Daidō Moriyama's 'Stray Dog' Looks At You


Stray Dog by Daidō Moriyama


As a dog you are dead

But as a look,

A spirit shine in the eye,

With what passes to humans 

As a wan smile

Cast back over a 

Trunk of uneven fur

You ask hard questions 

Of us for years to come.

Saturday 21 September 2024

Walking In

 

'Hostilities on Hold' 2021 by Jen Orpin

When you cycle, you are out in among it, observing, but you have speed on your side; you are in the thick of it for seconds. On the bus, you join a new colony for the journey, all looking out the window believing themselves safe from it. If you drive you may as well be in space, caged in your metal box. Walking is being out in it. You’ve no choice but to move through it and around it as it comes to you down the path.

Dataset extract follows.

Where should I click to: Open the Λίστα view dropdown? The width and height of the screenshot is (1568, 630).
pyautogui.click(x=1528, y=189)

Set out on Church Road. Almost autumnal morning. Still in my little shorts. Church Road is one of those that feels like a great artery in the city. Connects some distant land to something bigger. Others in the city, maybe Gloucester Road, Old Market (but it’s very small) The Hartcliffe Way, Whiteladies Road. You start somewhere and are taken away from it all.

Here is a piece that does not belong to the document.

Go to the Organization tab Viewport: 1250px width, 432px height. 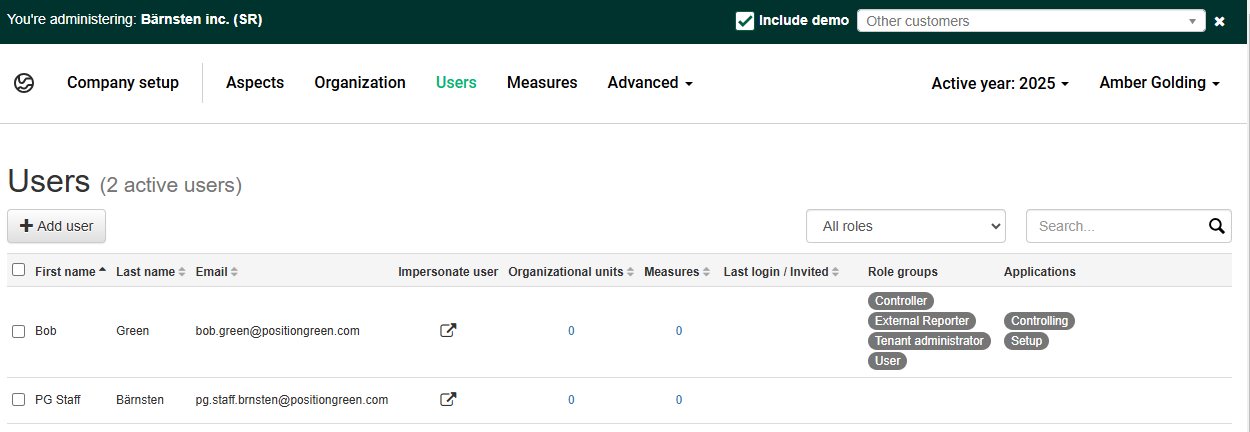(x=360, y=83)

I feel like a psychogeographer would love Church Road. A long road that goes through at least three distinct neighbourhoods; St George, Redfield, Lawrence Hill. A train line goes under it. An Aldi and a Lidl, a couple of small other big chain pop-in shops but then loads of local markets. The Bristol- Bath cycle path goes underneath it, secluded from the hustle and bustle. There’s an old fountain at the top adjoining an ancient and closed public loo.

There’s what I like to think of as ‘international stretches’- East European & Polish at the St. George end, and East African in Lawrence Hill, and paradoxically the Hell’s Angels last pub in Bristol by Lawrence Hill station. Sometimes they come in their droves up the road for a meet or whatever. Abandoned buildings throughout where the owners are holding out for more money on a sale. The only Miss Millies (famed Bristol chicken shop chain) in East Bristol. A self storage with a spitfire in the lobby. At the end is the great bowl of the Lawrence Hill roundabout, with its green slopes and clusters of trees and wilderness. The cider cans torn to shreds by the council mowers. In the dry summer a couple of years ago a bit of the long, dry grass caught alight.

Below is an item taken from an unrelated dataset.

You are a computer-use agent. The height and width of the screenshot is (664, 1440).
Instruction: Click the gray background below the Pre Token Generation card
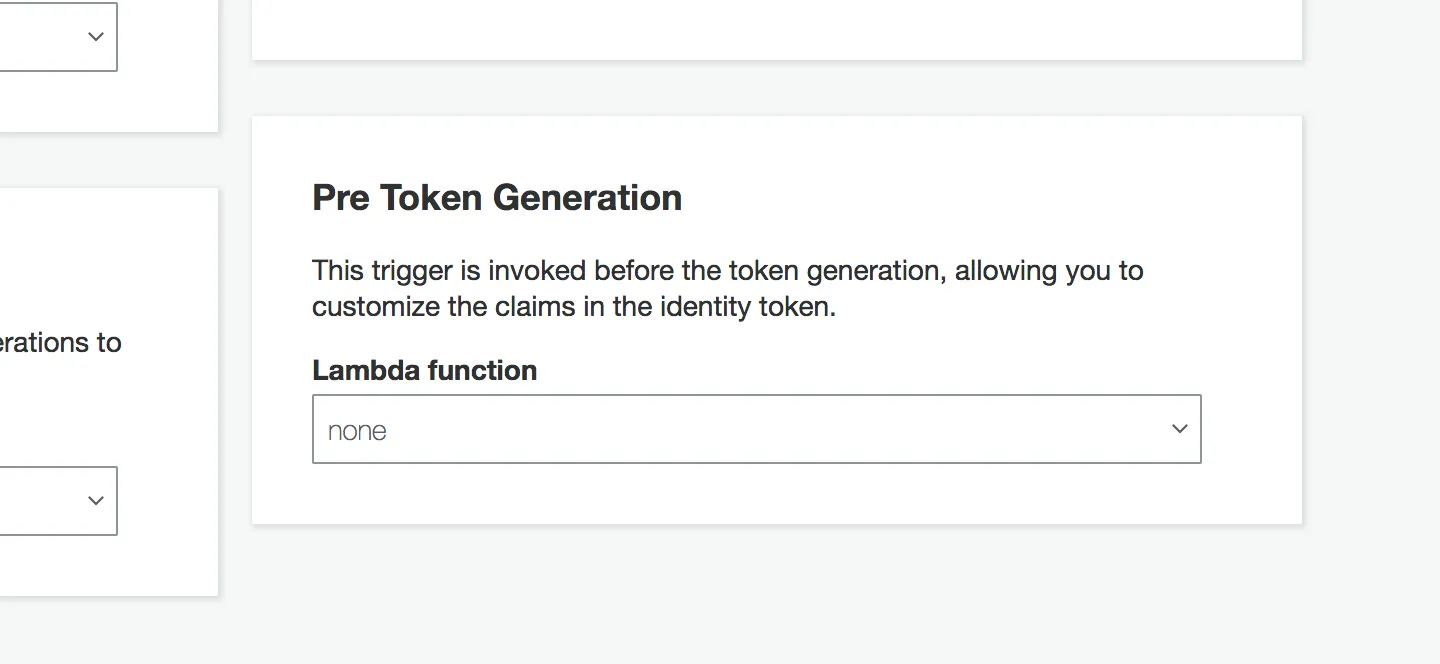[776, 590]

Outside the Machine Mart by Lawrence Hill station a Northern Irish guy tells me he’s desperate and I say I don’t even have my wallet on me. He’s twice shown me a scar on his chest and said he’s just had surgery and is sleeping rough. A year apart. Another time in the same place a van was parked up and a massive dog leant out the passenger window barking and snarling and going mad at its reflection in the wing mirror.

Not long and I’ve hit Old Market. At the top end there’s a strong, nutty, woody smell outside the unopened Bulgarian grocery. A warm, inside smell. It strongly reminds me of Greece but I can’t place what or when or where. Graffiti by Long Bar reading ‘Louis got Oasis Tickets’. Is this the new ‘Yer da sells Avon’ now Avon are closing? As I walk through Castle Park I’m struck by the sight of huge fig tree growing out the wall by the river. There’s even fruit on it. I wonder if it has grown from some plant material dumped with a load of ship ballast.

Coming home later I think I’m taking a short cut through Broadmead but when I look at a map I realise it’s actually a longer route. A plethora of negative thoughts as the whirlwind strikes around me. Junkies can’t half move fast when they want to. The place is a dirgetown. Hamburger alley from start to finish. Somewhere for plagues to cut their teeth. I’d ask “why do we do this to places’ but I don’t think termites feel bad looking at the wood they intend to colonize. I had similar feelings as I passed through Torbay, Torquay and Paignton on a summer bank holiday. The fair grounds and tourists and madness. How a place can work on shitting on itself.